St. Vincent de Paul (1581-1660)
Our opening Mass prayer today describes succinctly what made Vincent de Paul, whose feast we celebrate today, the great saint he is:
O God, for the relief of the poor
and the formation of the clergy
you endowed the priest St.Vincent De Paul
with apostolic virtues.
grant, that afire with the same spirit
we may love what he loved
and put into practice what he taught.
God endowed Vincent de Paul with graces to relieve the poor and form the clergy. Once Vincent met a Protestant, a Huguenot, whom he invited to convert to Catholicism. The Huguenot said:
“You told me, Monsieur, that the Church of Rome is led by the Holy Spirit, but I find that hard to believe because, on the one hand, we see Catholics in the countryside abandoned to pastors who are ignorant and given over to vice, with so little instruction in their duties that most of them hardly know what the Christian religion is. On the other, we see towns filled with priests and monks who are doing nothing; there are perhaps ten thousand of them in Paris, yet they leave the poor country people in this appalling state of ignorance in which they are lost. And you want to convince me that all this is being guided by the Holy Spirit! I’ll never believe it.”

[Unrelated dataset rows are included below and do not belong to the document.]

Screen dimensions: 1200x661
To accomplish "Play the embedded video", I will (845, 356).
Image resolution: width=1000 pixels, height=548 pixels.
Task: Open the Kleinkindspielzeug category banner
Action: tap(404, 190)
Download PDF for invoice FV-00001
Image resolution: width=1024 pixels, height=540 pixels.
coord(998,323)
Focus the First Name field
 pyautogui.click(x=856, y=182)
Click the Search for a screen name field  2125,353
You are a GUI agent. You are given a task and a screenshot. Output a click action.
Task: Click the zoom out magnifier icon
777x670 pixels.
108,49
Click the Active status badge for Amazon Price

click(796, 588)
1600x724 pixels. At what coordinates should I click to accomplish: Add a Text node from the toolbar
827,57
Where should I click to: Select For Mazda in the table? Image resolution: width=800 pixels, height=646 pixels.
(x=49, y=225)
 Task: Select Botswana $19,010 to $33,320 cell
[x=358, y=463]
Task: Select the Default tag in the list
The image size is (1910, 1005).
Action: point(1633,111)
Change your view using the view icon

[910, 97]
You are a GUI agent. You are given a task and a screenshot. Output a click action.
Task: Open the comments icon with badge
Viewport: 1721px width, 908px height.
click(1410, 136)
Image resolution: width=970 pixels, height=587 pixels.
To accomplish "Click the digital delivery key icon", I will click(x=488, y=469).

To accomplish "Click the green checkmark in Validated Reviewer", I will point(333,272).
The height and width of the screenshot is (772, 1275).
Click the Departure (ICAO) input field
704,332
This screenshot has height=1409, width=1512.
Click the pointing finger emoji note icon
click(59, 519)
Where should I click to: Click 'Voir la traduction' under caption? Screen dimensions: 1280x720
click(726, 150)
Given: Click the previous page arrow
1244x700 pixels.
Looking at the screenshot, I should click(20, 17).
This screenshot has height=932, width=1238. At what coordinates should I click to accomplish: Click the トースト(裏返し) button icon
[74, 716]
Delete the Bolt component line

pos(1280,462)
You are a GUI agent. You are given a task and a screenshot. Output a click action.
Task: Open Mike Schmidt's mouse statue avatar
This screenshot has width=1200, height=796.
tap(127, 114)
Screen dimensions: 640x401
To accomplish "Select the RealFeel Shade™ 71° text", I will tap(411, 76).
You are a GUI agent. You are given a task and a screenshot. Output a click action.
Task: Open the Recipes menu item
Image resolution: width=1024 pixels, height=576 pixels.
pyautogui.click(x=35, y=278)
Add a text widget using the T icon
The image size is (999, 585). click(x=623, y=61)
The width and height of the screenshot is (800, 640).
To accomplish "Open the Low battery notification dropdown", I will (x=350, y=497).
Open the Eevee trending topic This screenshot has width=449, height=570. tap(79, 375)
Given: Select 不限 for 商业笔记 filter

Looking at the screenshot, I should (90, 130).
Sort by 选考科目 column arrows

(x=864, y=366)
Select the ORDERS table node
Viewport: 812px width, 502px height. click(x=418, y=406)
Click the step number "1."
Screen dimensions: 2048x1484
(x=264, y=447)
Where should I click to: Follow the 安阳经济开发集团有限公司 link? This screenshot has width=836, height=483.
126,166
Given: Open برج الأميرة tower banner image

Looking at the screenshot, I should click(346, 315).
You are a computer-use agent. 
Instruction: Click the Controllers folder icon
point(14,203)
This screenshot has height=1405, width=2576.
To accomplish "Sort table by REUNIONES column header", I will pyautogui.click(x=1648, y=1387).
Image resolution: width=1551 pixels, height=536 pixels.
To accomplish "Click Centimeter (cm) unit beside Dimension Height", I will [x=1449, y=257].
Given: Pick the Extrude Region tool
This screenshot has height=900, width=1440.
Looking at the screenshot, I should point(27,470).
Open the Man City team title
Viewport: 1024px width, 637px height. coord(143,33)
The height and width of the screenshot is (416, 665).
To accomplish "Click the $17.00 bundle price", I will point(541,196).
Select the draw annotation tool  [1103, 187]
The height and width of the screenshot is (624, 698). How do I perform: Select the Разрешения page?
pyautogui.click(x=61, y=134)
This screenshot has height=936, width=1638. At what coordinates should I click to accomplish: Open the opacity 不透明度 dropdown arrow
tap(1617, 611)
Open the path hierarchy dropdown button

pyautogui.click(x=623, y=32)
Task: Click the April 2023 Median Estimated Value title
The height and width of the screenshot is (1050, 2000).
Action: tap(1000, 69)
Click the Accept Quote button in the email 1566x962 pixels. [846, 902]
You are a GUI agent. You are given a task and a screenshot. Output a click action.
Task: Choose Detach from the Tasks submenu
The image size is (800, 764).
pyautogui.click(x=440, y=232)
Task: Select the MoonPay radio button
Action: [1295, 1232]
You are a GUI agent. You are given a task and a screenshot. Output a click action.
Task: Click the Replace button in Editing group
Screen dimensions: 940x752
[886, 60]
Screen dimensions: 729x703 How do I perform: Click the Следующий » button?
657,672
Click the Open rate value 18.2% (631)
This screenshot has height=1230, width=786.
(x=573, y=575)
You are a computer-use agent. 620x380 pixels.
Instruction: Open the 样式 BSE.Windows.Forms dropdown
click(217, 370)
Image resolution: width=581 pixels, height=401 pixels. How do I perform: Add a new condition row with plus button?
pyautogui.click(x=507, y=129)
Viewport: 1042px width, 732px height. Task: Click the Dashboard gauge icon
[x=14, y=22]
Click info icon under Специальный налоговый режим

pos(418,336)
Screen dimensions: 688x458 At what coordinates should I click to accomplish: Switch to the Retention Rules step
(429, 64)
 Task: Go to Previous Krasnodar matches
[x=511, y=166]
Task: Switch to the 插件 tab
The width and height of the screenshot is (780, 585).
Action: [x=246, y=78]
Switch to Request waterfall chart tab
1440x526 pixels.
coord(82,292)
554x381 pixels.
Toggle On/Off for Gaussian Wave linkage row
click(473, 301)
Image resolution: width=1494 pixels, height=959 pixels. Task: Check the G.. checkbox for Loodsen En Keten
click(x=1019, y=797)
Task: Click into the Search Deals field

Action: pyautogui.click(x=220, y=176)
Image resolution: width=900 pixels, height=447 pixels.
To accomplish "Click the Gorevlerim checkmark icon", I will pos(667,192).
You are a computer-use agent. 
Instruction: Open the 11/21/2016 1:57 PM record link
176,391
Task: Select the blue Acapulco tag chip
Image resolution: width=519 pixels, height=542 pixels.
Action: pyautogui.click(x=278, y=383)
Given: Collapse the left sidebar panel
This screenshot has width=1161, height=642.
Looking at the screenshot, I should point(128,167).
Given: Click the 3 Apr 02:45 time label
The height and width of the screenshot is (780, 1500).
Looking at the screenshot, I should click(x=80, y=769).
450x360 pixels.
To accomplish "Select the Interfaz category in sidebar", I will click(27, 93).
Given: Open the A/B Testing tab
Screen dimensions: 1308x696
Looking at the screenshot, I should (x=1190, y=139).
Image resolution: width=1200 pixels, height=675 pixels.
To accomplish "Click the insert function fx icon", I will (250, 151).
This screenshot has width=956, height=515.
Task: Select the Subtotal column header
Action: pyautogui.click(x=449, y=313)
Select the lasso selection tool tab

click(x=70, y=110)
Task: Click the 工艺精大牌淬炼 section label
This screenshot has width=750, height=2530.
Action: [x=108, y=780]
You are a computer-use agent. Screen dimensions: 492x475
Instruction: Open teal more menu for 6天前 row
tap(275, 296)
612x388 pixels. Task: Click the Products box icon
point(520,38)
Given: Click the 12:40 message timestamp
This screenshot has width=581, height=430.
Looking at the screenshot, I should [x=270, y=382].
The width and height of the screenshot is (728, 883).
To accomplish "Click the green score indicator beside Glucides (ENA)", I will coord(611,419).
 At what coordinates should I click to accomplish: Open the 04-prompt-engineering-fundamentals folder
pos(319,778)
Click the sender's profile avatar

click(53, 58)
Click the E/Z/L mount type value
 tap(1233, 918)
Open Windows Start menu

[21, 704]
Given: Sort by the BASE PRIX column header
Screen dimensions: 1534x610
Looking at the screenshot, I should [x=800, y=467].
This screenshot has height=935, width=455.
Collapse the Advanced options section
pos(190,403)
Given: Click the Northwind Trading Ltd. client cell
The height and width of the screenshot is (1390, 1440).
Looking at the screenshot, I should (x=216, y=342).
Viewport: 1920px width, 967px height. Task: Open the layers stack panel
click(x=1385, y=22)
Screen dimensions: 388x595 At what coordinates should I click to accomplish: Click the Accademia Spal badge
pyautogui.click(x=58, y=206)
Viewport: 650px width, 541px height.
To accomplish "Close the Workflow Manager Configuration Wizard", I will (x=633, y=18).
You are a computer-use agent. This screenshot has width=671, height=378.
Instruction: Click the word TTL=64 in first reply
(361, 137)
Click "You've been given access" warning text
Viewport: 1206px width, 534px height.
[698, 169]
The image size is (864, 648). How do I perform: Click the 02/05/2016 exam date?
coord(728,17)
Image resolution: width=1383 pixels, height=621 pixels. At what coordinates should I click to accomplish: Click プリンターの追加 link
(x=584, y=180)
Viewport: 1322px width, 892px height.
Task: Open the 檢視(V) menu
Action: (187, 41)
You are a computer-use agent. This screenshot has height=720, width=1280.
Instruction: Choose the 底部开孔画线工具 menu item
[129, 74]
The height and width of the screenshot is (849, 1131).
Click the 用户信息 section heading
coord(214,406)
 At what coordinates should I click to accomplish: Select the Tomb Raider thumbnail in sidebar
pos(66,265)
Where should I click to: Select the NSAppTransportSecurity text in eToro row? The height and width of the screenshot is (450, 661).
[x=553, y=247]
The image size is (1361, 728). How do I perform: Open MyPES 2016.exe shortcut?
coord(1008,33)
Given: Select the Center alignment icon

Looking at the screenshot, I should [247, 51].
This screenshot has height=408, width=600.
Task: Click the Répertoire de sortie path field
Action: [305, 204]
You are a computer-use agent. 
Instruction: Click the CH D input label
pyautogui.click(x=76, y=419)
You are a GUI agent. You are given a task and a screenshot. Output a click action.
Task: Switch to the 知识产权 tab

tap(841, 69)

That’s a picture of the French church in Vincent’s time. One reason for its sad condition was that the French crown had the power to appoint bishops and they appointed men from important French families who supported them. Their appointments were strongly influenced by political considerations.
The priesthood in France was badly off then. Usually priests had little education, some could hardly read or write. For financial support, they looked for benefices where they could say Mass and celebrate the sacraments, and they were usually found in the larger cities among rich families. As a young priest, Vincent himself became chaplain for a wealthy family in Paris. For many the priesthood became a job and not a call.
The decision to become a priest was mostly a family’s decision. A family might designate one of their sons as their “offering” to God, or as a way to get him some education or to get ahead socially.
Motives like these prompted Vincent’s own family, who were peasants, to direct him to the priesthood.
What Vincent did was to appeal to priests, religious, and even bishops, to begin to look spiritually at their roles. They weren’t jobs or careers, they were vocations and calls from God. They were sacred missions to follow Jesus Christ. Vincent, in fact, called the community he founded, the Congregation of the Mission (Vincentians), to go to people and areas neglected by the church. He encouraged, not only priests, but communities of women to care for the poor, without living the usual cloistered life of that time. Vincent’s network embraced laypeople too, who worked for those Jesus called “the least.”
Communities of Sisters of Charity, the Societies of St. Vincent de Paul are found throughout the world today and come from the efforts of this saint.
The reading for Vincent’s feast captures his powerful message. In the prayer for his feast we ask God, that “ afire with the same spirit
we may love what he loved
and put into practice what he taught.”
A writing of St Vincent de Paul
Serving the poor is to be preferred above all things
Even though the poor are often rough and unrefined, we must not judge them from external appearances nor from the mental gifts they seem to have received. On the contrary, if you consider the poor in the light of faith, then you will observe that they are taking the place of the Son of God who chose to be poor.
Although in his passion he almost lost the appearance of a man and was considered a fool by the Gentiles and a stumbling block by the Jews, he showed them that his mission was to preach to the poor: He sent me to preach the good news to the poor. We also ought to have this same spirit and imitate Christ’s actions, that is, we must take care of the poor, console them, help them, support their cause.
Since Christ willed to be born poor, he chose for himself disciples who were poor. He made himself the servant of the poor and shared their poverty. He went so far as to say that he would consider every deed which either helps or harms the poor as done for or against himself. Since God surely loves the poor, he also loves those who love the poor. For when one person holds another dear, he also includes in his affection anyone who loves or serves the one he loves. That is why we hope that God will love us for the sake of the poor. So when we visit the poor and needy, we try to understand the poor and weak. We sympathise with them so fully that we can echo Paul’s words: I have become all things to all men. Therefore, we must try to be stirred by our neighbours’ worries and distress. We must beg God to pour into our hearts sentiments of pity and compassion and to fill them again and again with these dispositions.
It is our duty to prefer the service of the poor to everything else and to offer such service as quickly as possible. If a needy person requires medicine or other help during prayer time, do whatever has to be done with peace of mind. Offer the deed to God as your prayer. Do not become upset or feel guilty because you interrupted your prayer to serve the poor. God is not neglected if you leave him for such service. One of God’s works is merely interrupted so that another can be carried out. So when you leave prayer to serve some poor person, remember that this very service is performed for God. Charity is certainly greater than any rule. Moreover, all rules must lead to charity. Since she is a noble mistress, we must do whatever she commands. With renewed devotion, then, we must serve the poor, especially outcasts and beggars. They have been given to us as our masters and patrons.”